- _Exercise goal_:
Convert the entries below into a numbered list of their lines. Skip blank lines and leave the pictures out.

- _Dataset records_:
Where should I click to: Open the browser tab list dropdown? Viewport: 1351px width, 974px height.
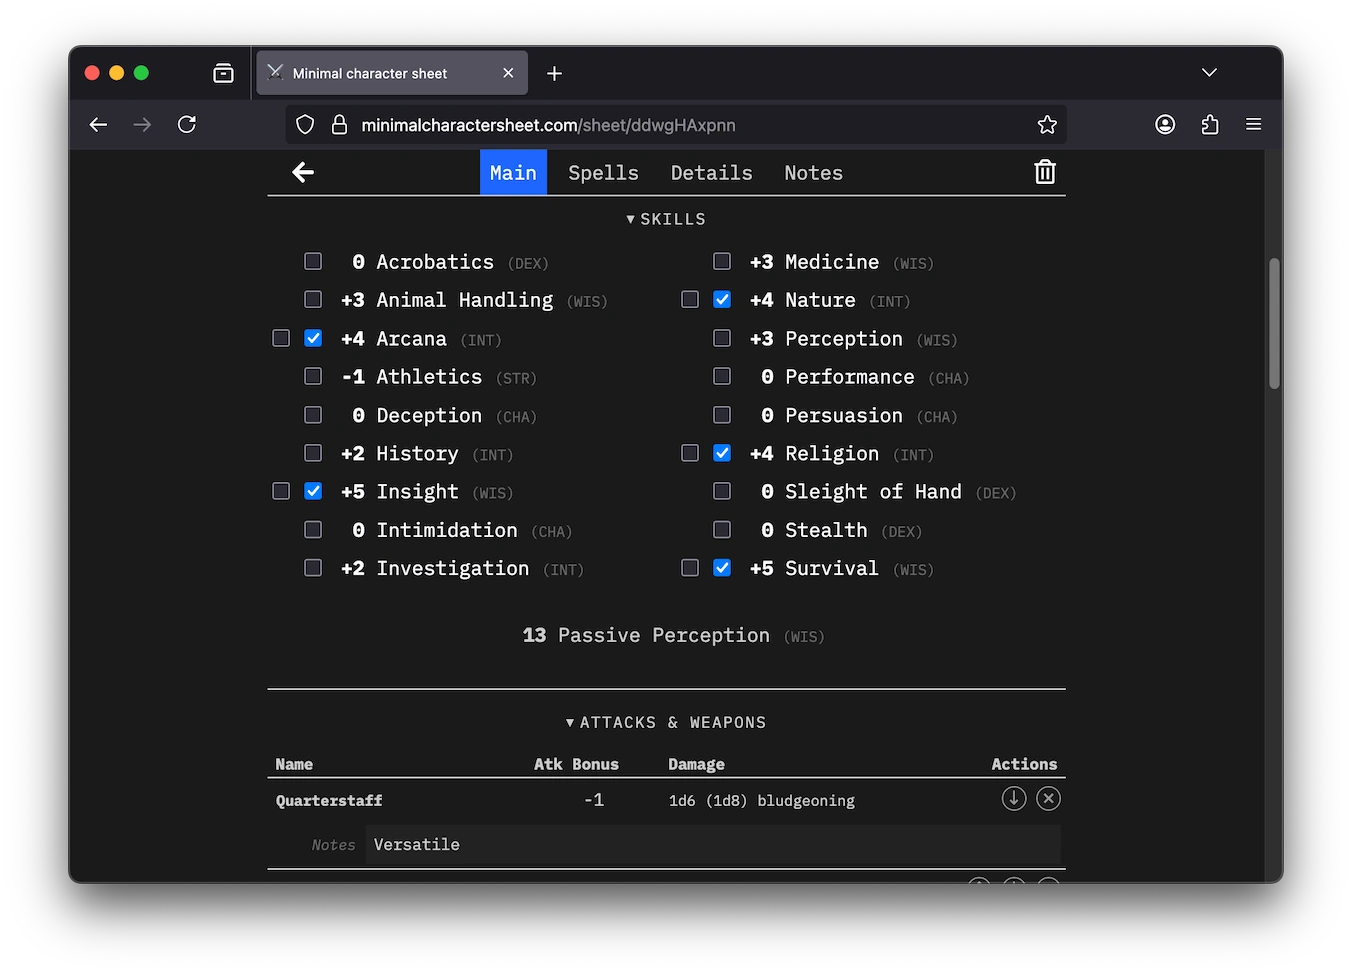coord(1209,73)
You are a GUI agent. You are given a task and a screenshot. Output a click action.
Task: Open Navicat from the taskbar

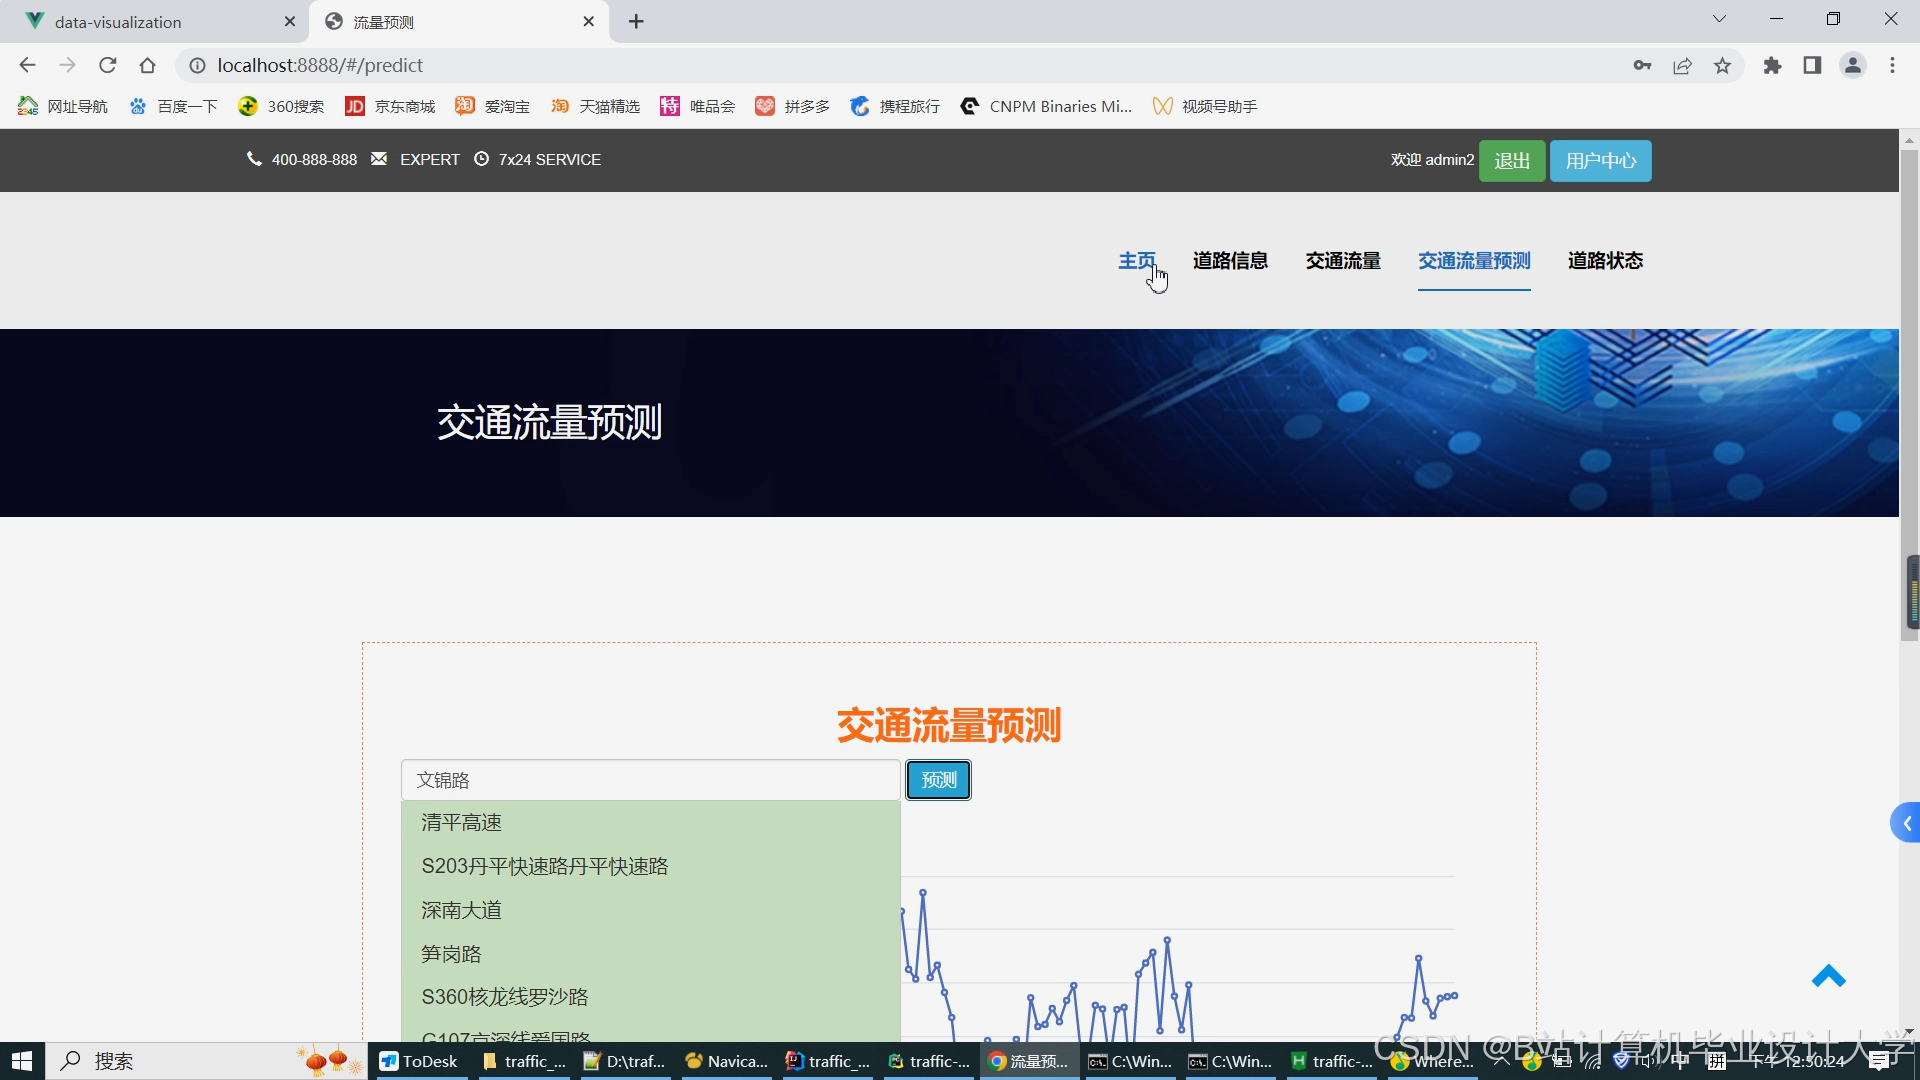pyautogui.click(x=727, y=1061)
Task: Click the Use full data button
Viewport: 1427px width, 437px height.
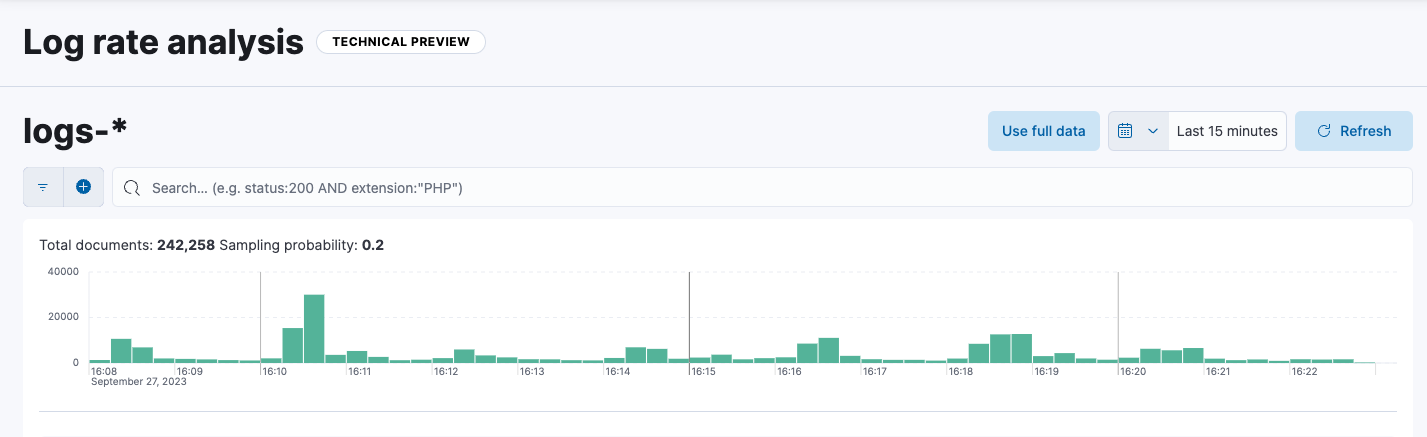Action: (x=1043, y=131)
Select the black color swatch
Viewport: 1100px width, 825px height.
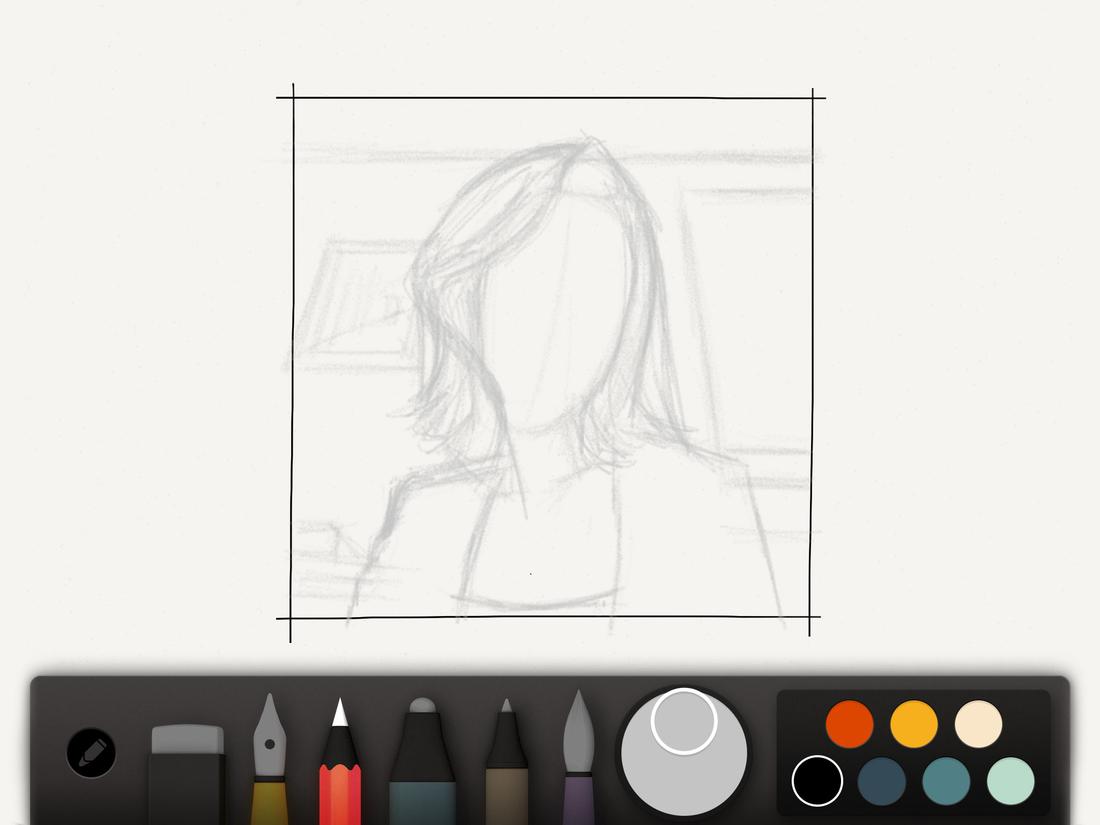coord(818,782)
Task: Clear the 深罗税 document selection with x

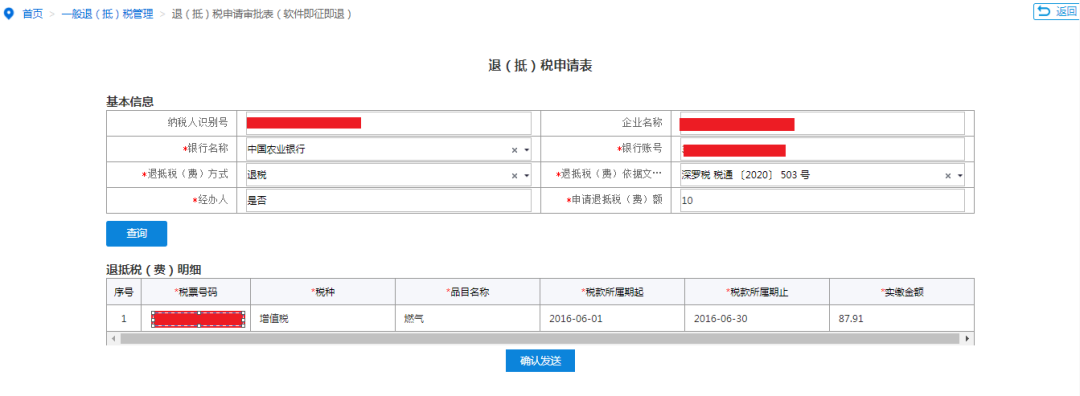Action: [x=948, y=176]
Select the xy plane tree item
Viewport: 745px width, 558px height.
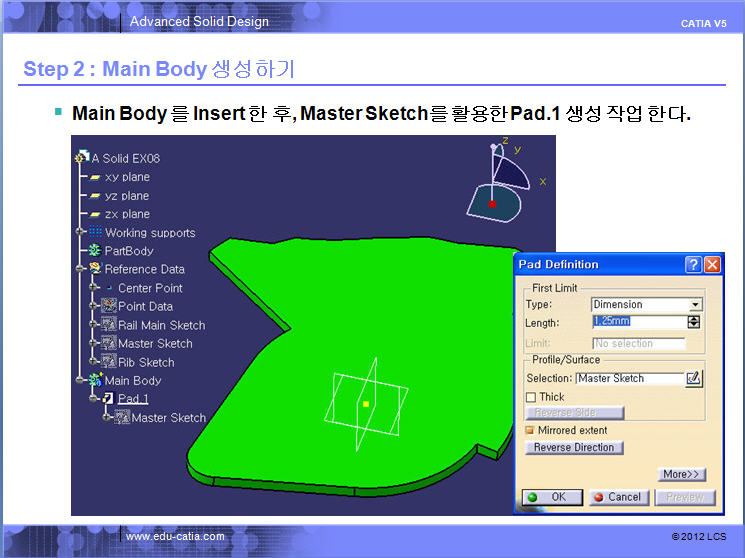coord(126,177)
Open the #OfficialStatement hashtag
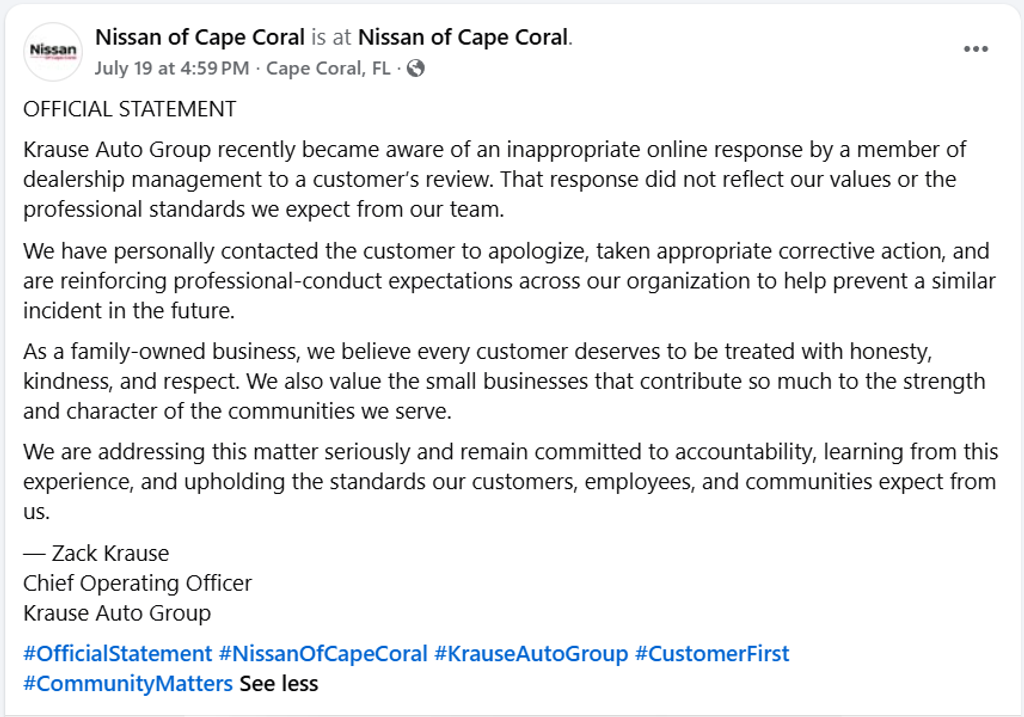The width and height of the screenshot is (1024, 717). coord(118,654)
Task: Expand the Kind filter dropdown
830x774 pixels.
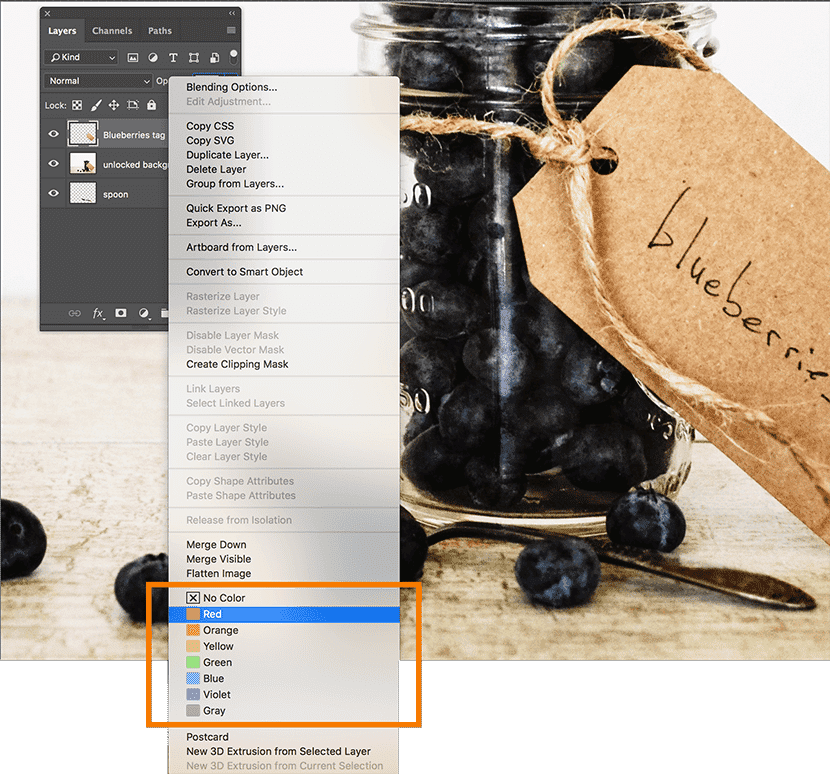Action: pyautogui.click(x=81, y=58)
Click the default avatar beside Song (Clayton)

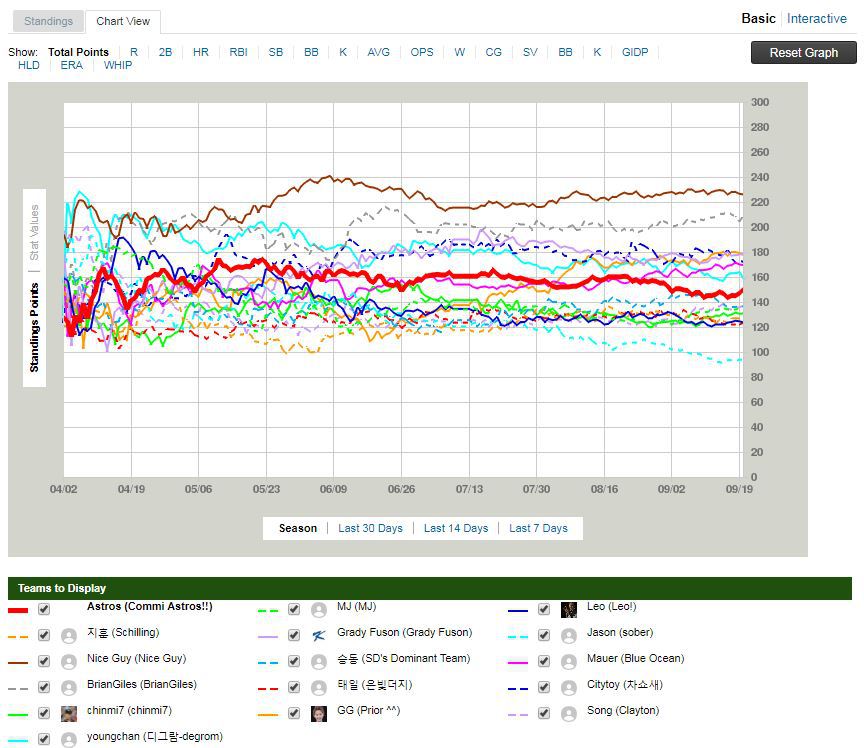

- _Complete response_:
1. Where should I click to: Open the browser tab list dropdown? Viewport: 1351px width, 974px height.
2. coord(1209,73)
3. You are a GUI agent. You are given a task and a screenshot. Output a click action.
4. Task: Open Navicat from the taskbar
5. pyautogui.click(x=727, y=1061)
6. Task: Click the Use full data button
7. Viewport: 1427px width, 437px height.
8. Action: (x=1043, y=131)
9. Select the black color swatch
10. Viewport: 1100px width, 825px height.
11. coord(818,782)
12. Task: Clear the 深罗税 document selection with x
13. Action: [x=948, y=176]
14. Select the xy plane tree item
15. Viewport: 745px width, 558px height.
16. coord(126,177)
17. Open the #OfficialStatement hashtag
18. The width and height of the screenshot is (1024, 717). coord(118,654)
19. Task: Expand the Kind filter dropdown
20. 830x774 pixels.
21. Action: pyautogui.click(x=81, y=58)
22. Click the default avatar beside Song (Clayton)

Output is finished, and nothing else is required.